George Byron: Premiere Performance! George Byron Sings New & Rediscovered Jerome Kern Songs (Atlantic, 1959) (recorded November 1956, April 1957)

George Byron’s career had included a few film appearances, a stint as emcee for the Ice Capades, and periodic cabaret nightclub appearances on the West Coast. He was close with Jerome Kern during the composer’s life, and, in 1951, married Kern’s widow Eva. The three premieres on this album were sketches that Eva Kern unearthed, with new lyrics by Dorothy Fields. That novelty—and his reverence for Kern’s songwriting—no doubt attracted Previn’s attention, and he supplied the lush arrangements and the piano playing. But the result struggles to generate sparks. Byron’s is a conscientious, pleasant, benign voice, but never anything more, and it’s left to Previn to create what texture there is: some jazz solos on “You Couldn’t Be Cuter,” a deft piano-only accompaniment on the Kern-Hammerstein obscurity “The Folks Who Live on the Hill,” and, for Kern’s 1905 “How’d You Like to Spoon with Me?,” some full-on old-timey hijinks, including a few bars of exceptionally out-of-tune honky-tonk.

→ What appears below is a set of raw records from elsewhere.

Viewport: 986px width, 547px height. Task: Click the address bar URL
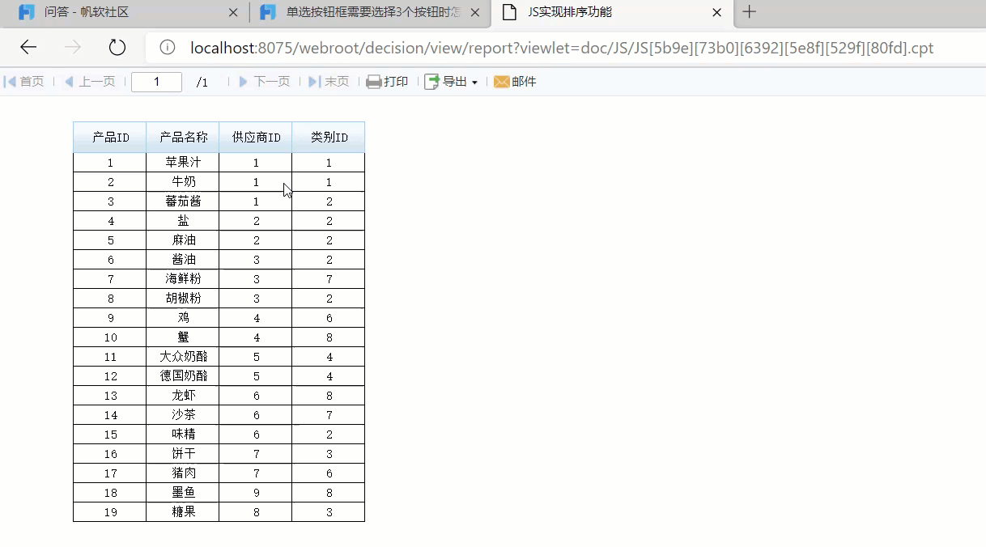[562, 48]
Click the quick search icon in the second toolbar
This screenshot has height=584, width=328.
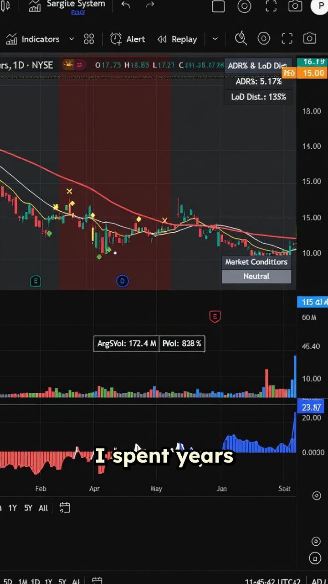click(x=241, y=39)
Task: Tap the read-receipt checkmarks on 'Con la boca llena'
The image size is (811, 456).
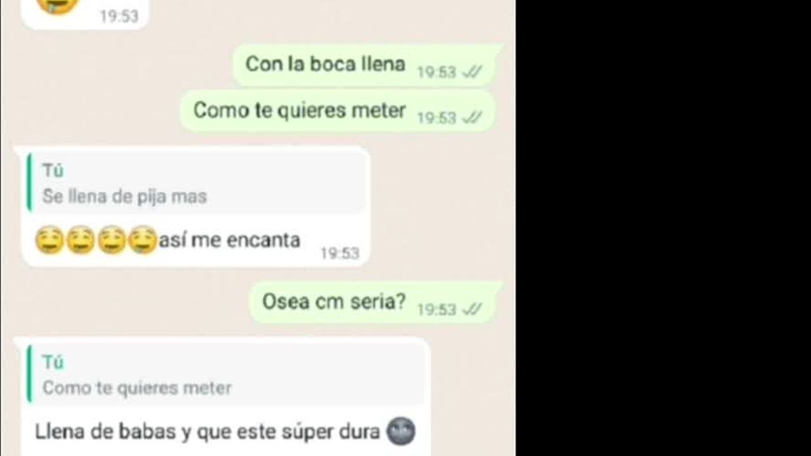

Buddy Bregman: Swinging Kicks (Verve, 1957) (recorded December 1956)

The IMDB description of the 1956 film The Wild Party is one of those sentences that just keeps getting better: A night of terror in a sleazy nightspot, when an over-the-hill football star holds a thrill-seeking couple captive.

The score to The Wild Party was composed by Buddy Bregman, an arranger and conductor who had become Verve’s head of A&R at the age of 25. He did the arrangements for the first two of Ella Fitzgerald’s songbooks—devoted to Cole Porter and Rodgers and Hart—which show what he did best: punchy, riff-based, harmonically-straightforward big-band swing. That’s on ample display on this album, for which Bregman refashioned his Wild Party efforts into a kind of suite. It still has the episodic feel of a film score, with many of the tracks not even two minutes long. It’s like a packet of postcards, souvenirs of a trip through Hollywood’s version of a jazz-tinged underworld: brash and swaggering, but also incongruously luxe and polished.

The band features all manner of West Coast jazz royalty—Maynard Ferguson, Conte Candioli, Ben Webster, Jimmy Giuffre. Piano duties are divided between Previn and Paul Smith, and it’s not always clear who’s playing what. But it’s definitely Previn on the finale, “Kicks Is in Love,” an aristocratic duet with Webster that shows off Previn’s skill as an accompanist.